As to laws of nature, those laws require random interactions in many cases, such as thermodynamics. Decay constants for isotopes describe random decay. Laws of optics dealing with diffusion of light require random absorption and emission of photons.
As heddle mentions, there is also the hindsight nature of fine tuning. You can get very different results from very small changes in the history of a process, but that is true of many random processes. Just a small nudge here or there in a ping pong mixing machine and you get a very different lottery outcome. From that standpoint, each and every lottery result is fine tuned, but is still the outcome of random processes.
There are a lot of entry points we can take, and I am not sure which one you think is most important.
In general, my experience in these discussions is that people tend to get probabilities really wrong (present company excluded, of course). One common mistake is the Sharpshooter fallacy where probabilities are calculated after an event has already occurred.
How does science point to its creator?
@heddle wrote a great post, so I would start with that one. We first have to define what exactly we mean by fine tuning.
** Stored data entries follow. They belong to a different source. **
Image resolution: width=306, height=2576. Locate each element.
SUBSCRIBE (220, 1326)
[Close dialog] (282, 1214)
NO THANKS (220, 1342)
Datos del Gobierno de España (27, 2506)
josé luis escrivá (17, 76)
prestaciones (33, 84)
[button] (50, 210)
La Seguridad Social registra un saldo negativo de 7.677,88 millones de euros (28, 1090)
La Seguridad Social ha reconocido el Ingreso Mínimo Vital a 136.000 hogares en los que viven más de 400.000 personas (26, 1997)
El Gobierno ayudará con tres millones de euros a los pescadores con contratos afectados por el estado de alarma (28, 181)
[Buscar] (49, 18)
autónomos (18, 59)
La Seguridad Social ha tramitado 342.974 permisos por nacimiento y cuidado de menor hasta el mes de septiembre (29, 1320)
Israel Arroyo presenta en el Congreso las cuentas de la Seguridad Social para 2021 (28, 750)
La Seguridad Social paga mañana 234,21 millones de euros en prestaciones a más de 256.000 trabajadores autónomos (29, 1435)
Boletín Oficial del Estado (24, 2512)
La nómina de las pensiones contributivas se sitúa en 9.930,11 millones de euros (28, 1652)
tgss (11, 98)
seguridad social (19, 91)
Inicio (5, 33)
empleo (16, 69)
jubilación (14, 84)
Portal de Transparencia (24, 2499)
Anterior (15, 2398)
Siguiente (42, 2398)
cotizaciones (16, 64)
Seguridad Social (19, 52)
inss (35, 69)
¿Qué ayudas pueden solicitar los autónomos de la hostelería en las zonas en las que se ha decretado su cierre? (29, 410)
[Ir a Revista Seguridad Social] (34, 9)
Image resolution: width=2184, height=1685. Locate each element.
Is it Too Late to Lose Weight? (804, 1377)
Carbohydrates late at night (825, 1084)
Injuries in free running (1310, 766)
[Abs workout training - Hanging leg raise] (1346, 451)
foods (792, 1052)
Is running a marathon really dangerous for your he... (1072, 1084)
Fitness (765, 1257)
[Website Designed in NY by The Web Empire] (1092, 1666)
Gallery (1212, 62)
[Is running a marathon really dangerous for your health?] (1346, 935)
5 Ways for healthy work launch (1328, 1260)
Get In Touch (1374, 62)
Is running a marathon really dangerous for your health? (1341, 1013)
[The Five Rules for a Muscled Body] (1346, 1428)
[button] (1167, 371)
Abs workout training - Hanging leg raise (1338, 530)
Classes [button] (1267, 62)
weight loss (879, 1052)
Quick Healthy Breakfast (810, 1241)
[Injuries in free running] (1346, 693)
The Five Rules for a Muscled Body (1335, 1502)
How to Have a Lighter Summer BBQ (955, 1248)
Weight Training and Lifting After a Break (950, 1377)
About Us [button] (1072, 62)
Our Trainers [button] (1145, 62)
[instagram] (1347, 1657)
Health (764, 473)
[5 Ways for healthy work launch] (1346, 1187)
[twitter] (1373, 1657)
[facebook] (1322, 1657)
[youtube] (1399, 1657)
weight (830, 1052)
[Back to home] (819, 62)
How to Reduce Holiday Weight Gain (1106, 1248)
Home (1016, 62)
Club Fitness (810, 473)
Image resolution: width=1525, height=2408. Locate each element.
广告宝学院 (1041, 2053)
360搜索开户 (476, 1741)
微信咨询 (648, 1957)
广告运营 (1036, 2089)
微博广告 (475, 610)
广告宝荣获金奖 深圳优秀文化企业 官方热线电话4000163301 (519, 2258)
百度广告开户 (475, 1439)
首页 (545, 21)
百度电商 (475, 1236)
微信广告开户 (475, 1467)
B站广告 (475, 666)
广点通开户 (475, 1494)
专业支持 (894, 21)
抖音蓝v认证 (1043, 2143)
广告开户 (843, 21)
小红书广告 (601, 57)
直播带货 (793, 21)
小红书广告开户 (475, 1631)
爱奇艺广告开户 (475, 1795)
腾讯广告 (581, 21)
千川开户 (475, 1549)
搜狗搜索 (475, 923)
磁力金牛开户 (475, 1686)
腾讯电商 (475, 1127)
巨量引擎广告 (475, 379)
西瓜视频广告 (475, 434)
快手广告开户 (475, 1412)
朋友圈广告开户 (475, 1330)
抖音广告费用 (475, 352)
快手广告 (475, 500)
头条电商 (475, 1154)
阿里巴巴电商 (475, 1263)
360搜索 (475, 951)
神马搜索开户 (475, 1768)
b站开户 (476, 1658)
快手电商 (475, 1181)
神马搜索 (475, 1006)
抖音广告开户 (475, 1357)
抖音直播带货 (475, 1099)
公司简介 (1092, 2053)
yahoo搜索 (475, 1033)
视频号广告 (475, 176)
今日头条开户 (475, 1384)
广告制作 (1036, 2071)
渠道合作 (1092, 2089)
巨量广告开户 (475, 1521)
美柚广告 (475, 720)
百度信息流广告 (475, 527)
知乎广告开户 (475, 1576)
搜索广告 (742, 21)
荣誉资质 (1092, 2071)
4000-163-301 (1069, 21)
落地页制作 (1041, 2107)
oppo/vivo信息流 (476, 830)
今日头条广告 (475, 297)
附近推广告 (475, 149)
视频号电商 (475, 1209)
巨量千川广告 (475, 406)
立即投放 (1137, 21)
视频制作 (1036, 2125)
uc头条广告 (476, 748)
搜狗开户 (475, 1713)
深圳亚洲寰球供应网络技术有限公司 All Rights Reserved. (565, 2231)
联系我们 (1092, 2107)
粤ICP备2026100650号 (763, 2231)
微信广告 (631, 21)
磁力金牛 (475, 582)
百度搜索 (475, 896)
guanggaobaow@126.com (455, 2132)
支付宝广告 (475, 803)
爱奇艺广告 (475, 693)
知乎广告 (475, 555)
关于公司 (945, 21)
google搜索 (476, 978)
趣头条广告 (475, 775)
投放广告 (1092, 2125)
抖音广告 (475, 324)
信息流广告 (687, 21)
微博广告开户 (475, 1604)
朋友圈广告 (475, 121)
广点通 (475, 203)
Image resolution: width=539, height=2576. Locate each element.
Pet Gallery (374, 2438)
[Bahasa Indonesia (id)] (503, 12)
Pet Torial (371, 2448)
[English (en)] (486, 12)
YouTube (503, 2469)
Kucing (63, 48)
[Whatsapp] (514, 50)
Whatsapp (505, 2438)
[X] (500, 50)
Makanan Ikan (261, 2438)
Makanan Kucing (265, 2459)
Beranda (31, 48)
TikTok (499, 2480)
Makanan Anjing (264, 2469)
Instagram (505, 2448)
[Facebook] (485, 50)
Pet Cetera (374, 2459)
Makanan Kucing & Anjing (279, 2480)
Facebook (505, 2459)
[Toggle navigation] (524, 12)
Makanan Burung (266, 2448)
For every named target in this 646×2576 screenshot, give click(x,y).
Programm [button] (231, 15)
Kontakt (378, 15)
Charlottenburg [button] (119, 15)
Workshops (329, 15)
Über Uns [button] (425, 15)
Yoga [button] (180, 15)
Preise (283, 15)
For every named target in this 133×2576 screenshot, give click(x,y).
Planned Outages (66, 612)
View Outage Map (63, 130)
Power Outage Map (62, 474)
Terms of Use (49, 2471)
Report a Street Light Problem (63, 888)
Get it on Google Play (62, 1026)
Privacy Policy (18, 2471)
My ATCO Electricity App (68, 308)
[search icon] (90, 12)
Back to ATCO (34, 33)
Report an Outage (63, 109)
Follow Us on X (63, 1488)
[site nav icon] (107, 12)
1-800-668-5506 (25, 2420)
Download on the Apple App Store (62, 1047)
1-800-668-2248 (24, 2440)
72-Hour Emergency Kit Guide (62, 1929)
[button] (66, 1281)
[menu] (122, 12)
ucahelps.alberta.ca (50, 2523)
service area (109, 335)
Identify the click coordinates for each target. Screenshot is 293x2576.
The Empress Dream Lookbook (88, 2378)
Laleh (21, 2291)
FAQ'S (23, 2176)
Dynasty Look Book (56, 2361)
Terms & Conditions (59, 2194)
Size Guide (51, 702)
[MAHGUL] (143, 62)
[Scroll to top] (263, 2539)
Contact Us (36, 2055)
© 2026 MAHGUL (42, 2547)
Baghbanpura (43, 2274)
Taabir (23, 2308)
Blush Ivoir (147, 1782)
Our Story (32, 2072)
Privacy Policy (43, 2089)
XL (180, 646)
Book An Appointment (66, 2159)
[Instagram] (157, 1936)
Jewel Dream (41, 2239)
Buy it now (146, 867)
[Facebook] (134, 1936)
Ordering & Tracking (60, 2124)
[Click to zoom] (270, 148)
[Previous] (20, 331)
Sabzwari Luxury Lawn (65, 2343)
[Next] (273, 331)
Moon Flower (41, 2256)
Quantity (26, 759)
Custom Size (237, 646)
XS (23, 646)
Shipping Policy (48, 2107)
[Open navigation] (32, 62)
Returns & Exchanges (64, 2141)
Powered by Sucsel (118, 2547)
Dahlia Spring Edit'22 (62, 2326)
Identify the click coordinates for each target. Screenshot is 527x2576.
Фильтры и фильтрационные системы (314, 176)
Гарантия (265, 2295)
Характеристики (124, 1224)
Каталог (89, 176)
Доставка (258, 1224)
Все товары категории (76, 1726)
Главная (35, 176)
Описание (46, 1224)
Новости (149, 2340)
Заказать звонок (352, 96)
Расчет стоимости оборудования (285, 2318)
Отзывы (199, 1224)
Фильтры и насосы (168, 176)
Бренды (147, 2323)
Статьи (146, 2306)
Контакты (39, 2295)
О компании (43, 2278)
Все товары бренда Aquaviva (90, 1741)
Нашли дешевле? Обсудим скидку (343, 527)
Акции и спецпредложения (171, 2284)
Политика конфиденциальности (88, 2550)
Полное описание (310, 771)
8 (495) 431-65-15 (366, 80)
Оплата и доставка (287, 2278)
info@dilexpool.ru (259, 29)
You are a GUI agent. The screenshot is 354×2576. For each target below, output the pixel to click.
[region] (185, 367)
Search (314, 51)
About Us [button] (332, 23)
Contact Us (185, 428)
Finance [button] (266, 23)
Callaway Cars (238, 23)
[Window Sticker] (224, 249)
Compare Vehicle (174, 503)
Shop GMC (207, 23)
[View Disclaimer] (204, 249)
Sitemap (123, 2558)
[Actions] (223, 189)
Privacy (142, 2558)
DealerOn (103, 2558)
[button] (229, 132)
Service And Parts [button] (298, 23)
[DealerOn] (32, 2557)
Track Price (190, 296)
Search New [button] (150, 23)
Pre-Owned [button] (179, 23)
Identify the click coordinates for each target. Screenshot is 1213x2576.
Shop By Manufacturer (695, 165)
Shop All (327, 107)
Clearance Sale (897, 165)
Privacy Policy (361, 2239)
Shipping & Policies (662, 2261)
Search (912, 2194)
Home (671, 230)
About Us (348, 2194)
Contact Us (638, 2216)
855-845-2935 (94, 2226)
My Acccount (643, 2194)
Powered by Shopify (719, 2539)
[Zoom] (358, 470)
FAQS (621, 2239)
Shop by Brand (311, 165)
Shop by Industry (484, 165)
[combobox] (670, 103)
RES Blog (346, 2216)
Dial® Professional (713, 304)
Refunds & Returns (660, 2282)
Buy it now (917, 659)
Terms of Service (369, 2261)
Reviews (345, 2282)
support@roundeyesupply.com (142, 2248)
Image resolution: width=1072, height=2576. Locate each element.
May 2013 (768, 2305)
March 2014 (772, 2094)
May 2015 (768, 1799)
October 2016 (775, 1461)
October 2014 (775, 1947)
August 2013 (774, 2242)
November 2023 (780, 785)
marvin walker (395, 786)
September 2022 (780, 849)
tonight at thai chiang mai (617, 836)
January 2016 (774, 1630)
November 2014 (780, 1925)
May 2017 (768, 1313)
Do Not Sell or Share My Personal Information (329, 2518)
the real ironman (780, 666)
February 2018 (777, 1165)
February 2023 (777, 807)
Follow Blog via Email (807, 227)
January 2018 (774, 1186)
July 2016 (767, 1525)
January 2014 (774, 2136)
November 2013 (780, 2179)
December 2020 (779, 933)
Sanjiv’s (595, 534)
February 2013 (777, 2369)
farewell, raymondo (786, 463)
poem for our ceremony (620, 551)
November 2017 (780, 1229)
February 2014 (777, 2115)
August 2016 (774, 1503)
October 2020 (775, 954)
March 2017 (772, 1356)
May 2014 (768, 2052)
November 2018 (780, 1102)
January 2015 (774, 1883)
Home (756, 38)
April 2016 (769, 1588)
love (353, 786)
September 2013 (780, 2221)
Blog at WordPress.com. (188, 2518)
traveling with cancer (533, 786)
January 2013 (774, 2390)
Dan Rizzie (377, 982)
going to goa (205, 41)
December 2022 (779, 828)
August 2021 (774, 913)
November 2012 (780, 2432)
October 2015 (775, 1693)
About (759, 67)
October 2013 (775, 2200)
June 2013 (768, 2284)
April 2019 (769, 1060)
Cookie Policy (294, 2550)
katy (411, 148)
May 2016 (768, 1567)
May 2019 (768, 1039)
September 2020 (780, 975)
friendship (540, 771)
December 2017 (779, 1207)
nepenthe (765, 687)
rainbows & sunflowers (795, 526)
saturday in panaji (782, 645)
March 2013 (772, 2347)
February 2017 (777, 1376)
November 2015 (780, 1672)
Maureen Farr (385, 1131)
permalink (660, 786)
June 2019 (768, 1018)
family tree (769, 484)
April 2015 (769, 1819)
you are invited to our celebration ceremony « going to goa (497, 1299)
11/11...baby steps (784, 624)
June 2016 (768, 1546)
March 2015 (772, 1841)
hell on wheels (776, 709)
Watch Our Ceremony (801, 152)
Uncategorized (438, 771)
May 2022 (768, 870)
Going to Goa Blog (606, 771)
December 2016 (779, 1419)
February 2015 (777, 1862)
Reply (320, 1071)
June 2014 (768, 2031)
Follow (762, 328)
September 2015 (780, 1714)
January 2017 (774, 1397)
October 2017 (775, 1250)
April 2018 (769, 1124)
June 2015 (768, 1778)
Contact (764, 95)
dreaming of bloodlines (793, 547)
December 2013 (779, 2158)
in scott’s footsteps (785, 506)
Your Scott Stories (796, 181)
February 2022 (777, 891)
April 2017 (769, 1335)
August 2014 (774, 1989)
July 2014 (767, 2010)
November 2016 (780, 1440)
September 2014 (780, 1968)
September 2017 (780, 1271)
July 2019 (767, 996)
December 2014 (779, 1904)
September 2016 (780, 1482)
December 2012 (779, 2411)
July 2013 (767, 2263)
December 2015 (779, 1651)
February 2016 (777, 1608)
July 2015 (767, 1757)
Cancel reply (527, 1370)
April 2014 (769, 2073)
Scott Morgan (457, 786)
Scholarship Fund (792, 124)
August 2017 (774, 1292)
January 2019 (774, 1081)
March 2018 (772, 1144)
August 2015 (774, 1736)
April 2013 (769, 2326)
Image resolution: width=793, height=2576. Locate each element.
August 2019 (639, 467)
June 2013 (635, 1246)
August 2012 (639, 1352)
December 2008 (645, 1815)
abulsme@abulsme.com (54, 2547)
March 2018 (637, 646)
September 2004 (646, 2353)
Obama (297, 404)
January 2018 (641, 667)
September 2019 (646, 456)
If fine tuning means that very small changes to constants and starting conditions would have produced a very different universe, one that probably isn’t capable of producing life, then I would fully agree. It really isn’t an argument, but rather a statement of fact. I see nothing in that statement of fact that I would criticize.
It is the jump from fine tuning to the claimed obvious need for a fine tuner that I disagree with. While a fine tuner could exist, you need more than just a possibility. You need some evidence (of the type I have described in previous posts) if I am going to be convinced that there is a fine tuner.